M. Jean-Louis Borloo, ministre d'État, ministre de l'écologie, de l'énergie, du développement durable et de l'aménagement du territoire. Je pense qu’il y a tout simplement un malentendu sur l’interprétation du texte.

J’ai bien entendu les arguments de MM Revet et Raoult, mais, tel qu’il est rédigé, le texte ne concerne pas les communes de moins de 2000 équivalents habitants. Il est toutefois possible de le préciser.

Il est ici question des eaux résiduaires urbaines, régies par la directive 91/271 CEE, qui concerne les villes de plus de 2000 équivalents habitants. Les circonstances ont fait qu’il y a deux ans, nous avions encore cent quarante-six stations d’épuration qui n’étaient absolument pas aux normes.

Un travail considérable a été effectué par les collectivités et les syndicats mixtes. Au 31 décembre dernier, sur ces cent quarante-six stations, cent vingt-deux avaient démarré les travaux et les vingt-quatre restantes avaient établi des conventions financières de façon à pouvoir commencer les travaux dans l’année.

Par conséquent, nous appliquons maintenant strictement la directive en question.

Je rappelle en outre que la procédure qui condamnait la France à verser 150 millions d’euros avait été entamée et qu’elle a été stoppée au vu des preuves que nous avons fournies concernant la mise aux normes des cent quarante-six stations d’épuration des eaux résiduaires urbaines.

Encore une fois, il n’est en aucun cas question des collectivités de taille plus modeste, pour lesquelles, de surcroît, la réponse n’est pas forcément une station d’épuration : le lagunage ou d’autres procédés peuvent se révéler plus adaptés à leur situation. (M. Paul Raoult opine.)

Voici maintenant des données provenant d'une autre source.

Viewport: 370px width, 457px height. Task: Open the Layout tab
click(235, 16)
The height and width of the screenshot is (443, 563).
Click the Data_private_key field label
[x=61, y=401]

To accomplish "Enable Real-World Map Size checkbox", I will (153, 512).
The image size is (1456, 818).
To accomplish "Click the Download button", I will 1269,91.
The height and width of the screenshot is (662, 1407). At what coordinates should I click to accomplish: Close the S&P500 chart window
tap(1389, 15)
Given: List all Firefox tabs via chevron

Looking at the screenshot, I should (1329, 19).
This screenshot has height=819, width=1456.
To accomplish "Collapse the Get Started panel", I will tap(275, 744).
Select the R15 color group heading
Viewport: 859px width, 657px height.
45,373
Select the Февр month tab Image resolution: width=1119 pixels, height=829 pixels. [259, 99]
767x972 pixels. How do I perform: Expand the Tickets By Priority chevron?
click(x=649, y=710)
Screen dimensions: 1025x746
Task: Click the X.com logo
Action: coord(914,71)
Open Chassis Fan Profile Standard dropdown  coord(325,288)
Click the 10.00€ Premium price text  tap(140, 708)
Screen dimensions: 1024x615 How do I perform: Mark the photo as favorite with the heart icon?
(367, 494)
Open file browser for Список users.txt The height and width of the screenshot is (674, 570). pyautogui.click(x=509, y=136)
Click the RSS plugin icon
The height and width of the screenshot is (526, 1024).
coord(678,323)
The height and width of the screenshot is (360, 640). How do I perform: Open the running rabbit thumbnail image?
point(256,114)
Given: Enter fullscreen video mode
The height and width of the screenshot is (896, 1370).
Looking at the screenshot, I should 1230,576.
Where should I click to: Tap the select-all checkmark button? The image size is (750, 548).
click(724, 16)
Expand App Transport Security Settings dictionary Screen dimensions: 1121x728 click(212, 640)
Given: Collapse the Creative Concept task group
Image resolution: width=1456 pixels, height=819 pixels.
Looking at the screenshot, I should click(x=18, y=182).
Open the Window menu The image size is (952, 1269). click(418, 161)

Bref, tous les moyens ont été mis en œuvre. Si toutefois la rédaction de l’article laissait subsister le moindre doute, nous pourrions tout à fait envisager d’ajouter, après les mots « mettre aux normes », les mots « conformément à la directive 91/271 CEE », puisqu’il s’agit d’un programme que, en tout état de cause, nous honorons.

Il est vrai que certains problèmes subsistaient, notamment en ce qui concerne la taille des stations devant équiper des collectivités faiblement peuplées en hiver mais très fréquentées en été. Mais ces problèmes ont été eux aussi réglés. Nous pouvons donc vous l’assurer : nous respectons la directive. Tout autre signal serait d’ailleurs perçu de façon très défavorable par la Commission européenne !

Les dates figurant dans le projet de loi résultent quant à elles d’un accord avec la Commission européenne et la Cour de justice des Communautés européennes. Il s’agit en outre, là encore, de dates que nous respectons.

En conclusion, nous ne rencontrons plus aucune difficulté sur ce dossier.